Bertrand sighed in exasperation. ‘Sounds like you’ve found a whole fruit salad in there.’
‘Okay, smartass, what do you smell?’ Nicole thrust her jaw at him.
Bertrand sniffed again. ‘Strawberries certainly. Raspberries, maybe. Red fruit, for sure. But we need to swirl the glass and smell again?’
‘Why?’ Sophie asked.
‘To get oxygen into the wine and release more of the smell molecules.’
So they all swirled their glasses and hung their noses over the rims once again.
‘Big fruit,’ Enzo said. ‘And something meaty, maybe.
Gibier
. Like game. That…what was it,
umami
smell?’
Bertrand canted his head doubtfully. ‘I don’t know. I’d say it was more…woody. Oak, maybe.’
‘Liquorice!’ Nicole looked pleased with herself. ‘I can smell liquorice.’
Sophie breathed deeply from her glass. ‘Me, too.’
Enzo began counting on his fingers. ‘Okay, so now we’ve got strawberry, raspberry, red plum, ripe melon, black currant, meat, liquorice and oak. That’s eight different smells.’ He looked up at the whiteboard. ‘Petty lists five.’
‘I thought you said we could only smell four things at the same time,’ Nicole said.
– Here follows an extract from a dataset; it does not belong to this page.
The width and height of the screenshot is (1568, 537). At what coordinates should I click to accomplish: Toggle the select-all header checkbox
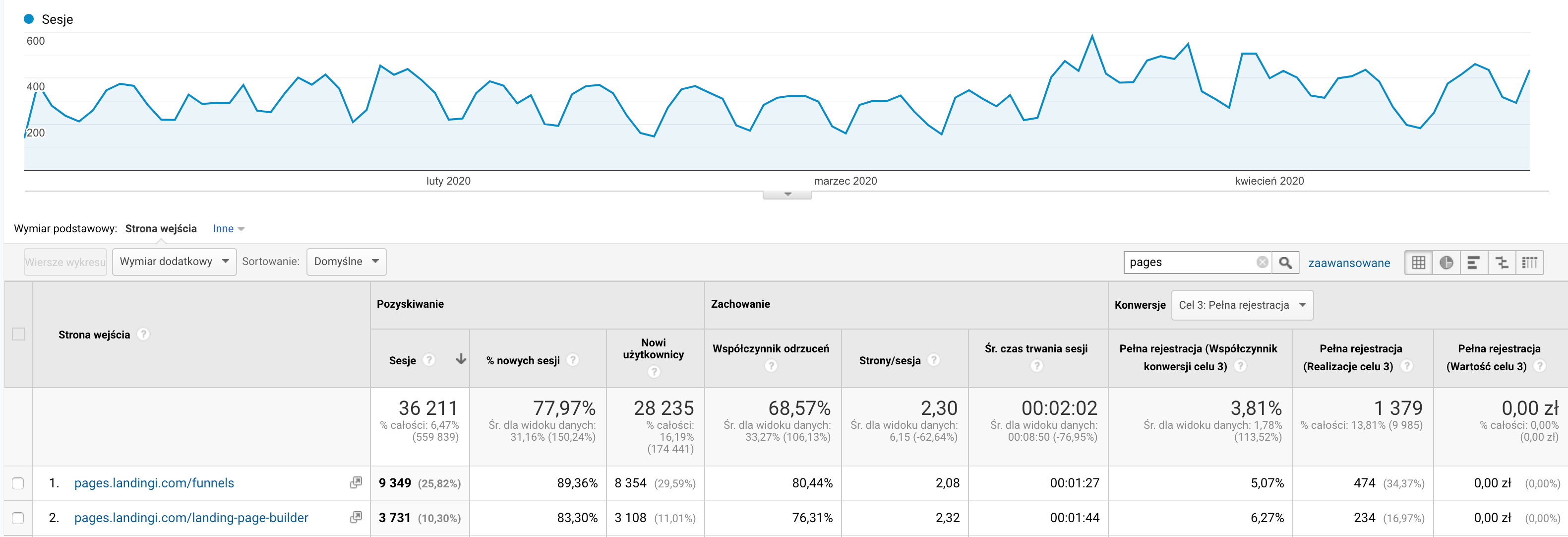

It was Bertrand who responded. ‘Yes, but we’ve had two tries at it, the second time after oxygenation. So we’re picking up different things.’
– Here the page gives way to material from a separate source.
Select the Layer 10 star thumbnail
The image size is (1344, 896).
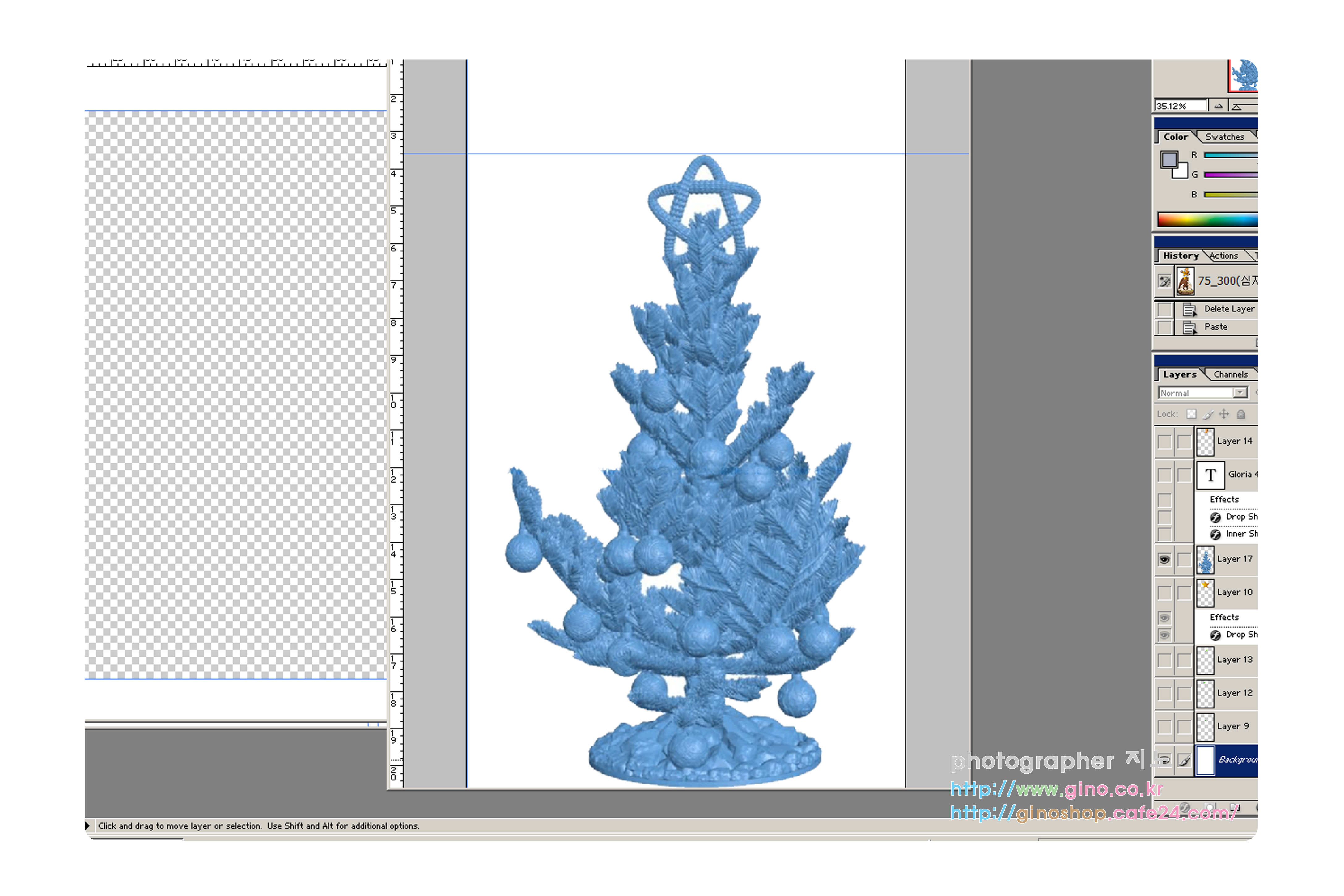pos(1205,593)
‘Too many things,’ Enzo said. ‘I’m not sure this is going to work, Bertrand.’
But Bertrand was not to be deterred. ‘We’ve still to taste it, Monsieur Macleod.’
‘About time.’ Nicole raised her glass with relish.
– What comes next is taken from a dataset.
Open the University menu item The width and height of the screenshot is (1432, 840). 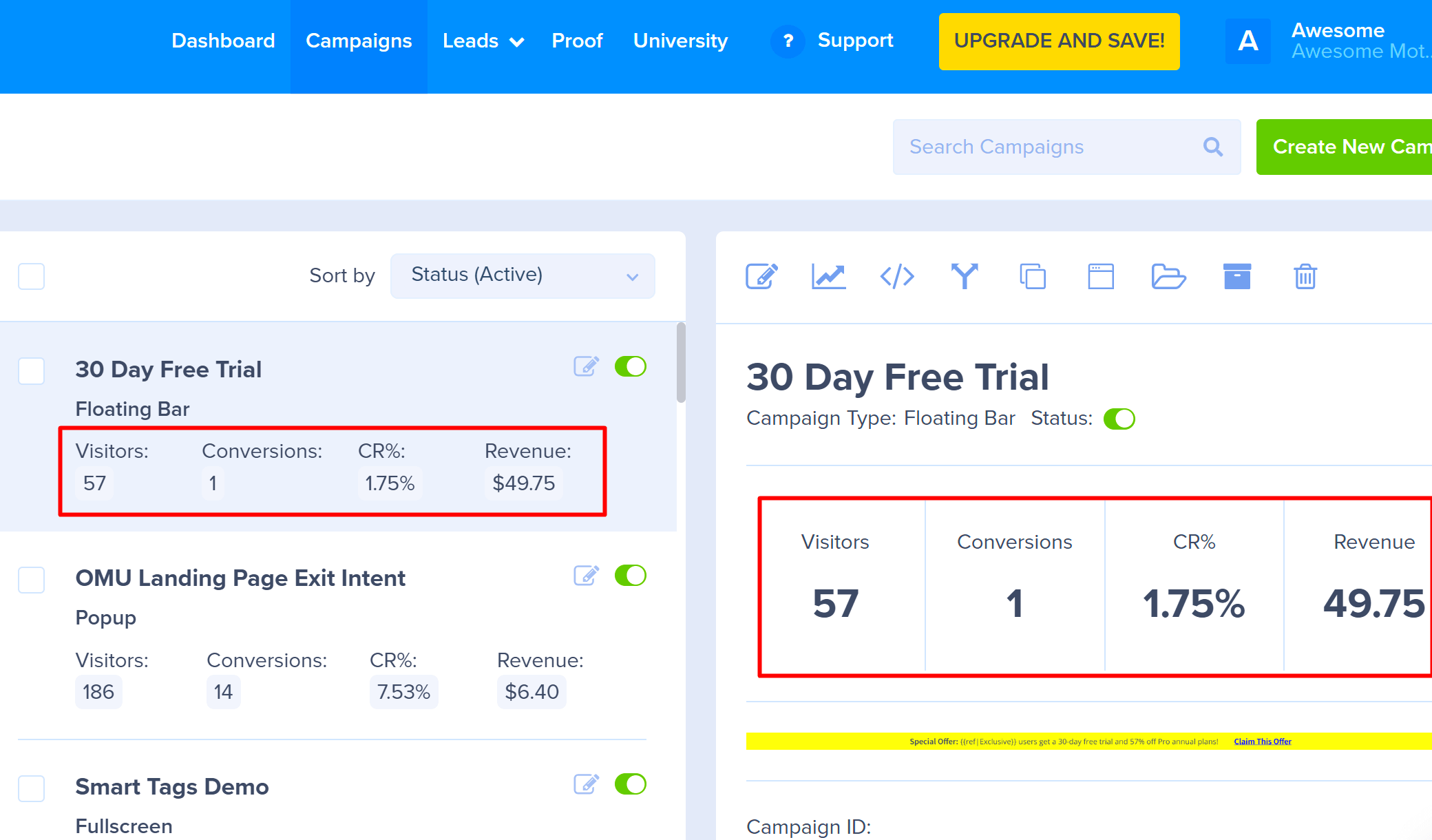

Bertrand lifted his own glass to his lips. ‘Just take a small mouthful, then let it flow back over your tongue. The front of the tongue is more sensitive to sweet tastes, the back of it will pick out the sharper notes. And while the wine is still in your mouth, suck in a little oxygen to help the wine release its flavours.’
They all gurgled and slurped, and Nicole nearly choked.
Bertrand kept up his commentary. ‘The first thing you experience is the attack. That initial flavour and texture in the mouth. Then as the complexity of the wine develops, you should start being able to distinguish all the flavours. And after you’ve swallowed, there’ll be an aftertaste—what’s called
the finish
. The longer that lasts, the better. Provided, of course, that it’s a pleasant taste. Then, really, we should spit it out.’
‘I’m not wasting wine this good.’ Sophie rolled her eyes dreamily. ‘It’s fantastic. Smooth and silky. And I’m not getting any of that meat that you were smelling, Papa. But I’m still getting strawberries.’
‘And liquorice,’ Nicole chipped in.
‘And soft, soft tannins,’ Bertrand said. ‘And vanilla from the oak.’ He smacked his lips noisily several times. ‘And the finish just goes on forever.’
But Enzo was looking at the board again. ‘Petty lists codes for six flavours. We’ve come up with three.’
‘Yes, but he’s also describing textures, tannins, acidity, complexity, finish,’ Bertrand said. ‘Just look at any of his reviews. And those pluses, and plus-pluses alongside the codes probably translate as something like
very
and
extremely
, or words to that effect.’
Enzo shook his head. ‘All of which means, we’re wasting our time here. There are too many variables. We’ve hardly agreed on a single smell, or flavour.’
‘Can’t we even just
try
the other wines?’ Sophie said, disappointed.
‘Or even just finish this one.’ Nicole held out her glass for Bertrand to fill it up.
‘Apart from drinking them for the pleasure of it,’ Enzo said, ‘I don’t see the point. Like Bertrand said, you can’t just walk in off the street and be a professional wine taster. It would take an experienced professional to identify the smells and flavours we’re looking for.’
Bertrand sipped thoughtfully at his syrah. ‘And I know a man who might be able to do just that, Monsieur Macleod.’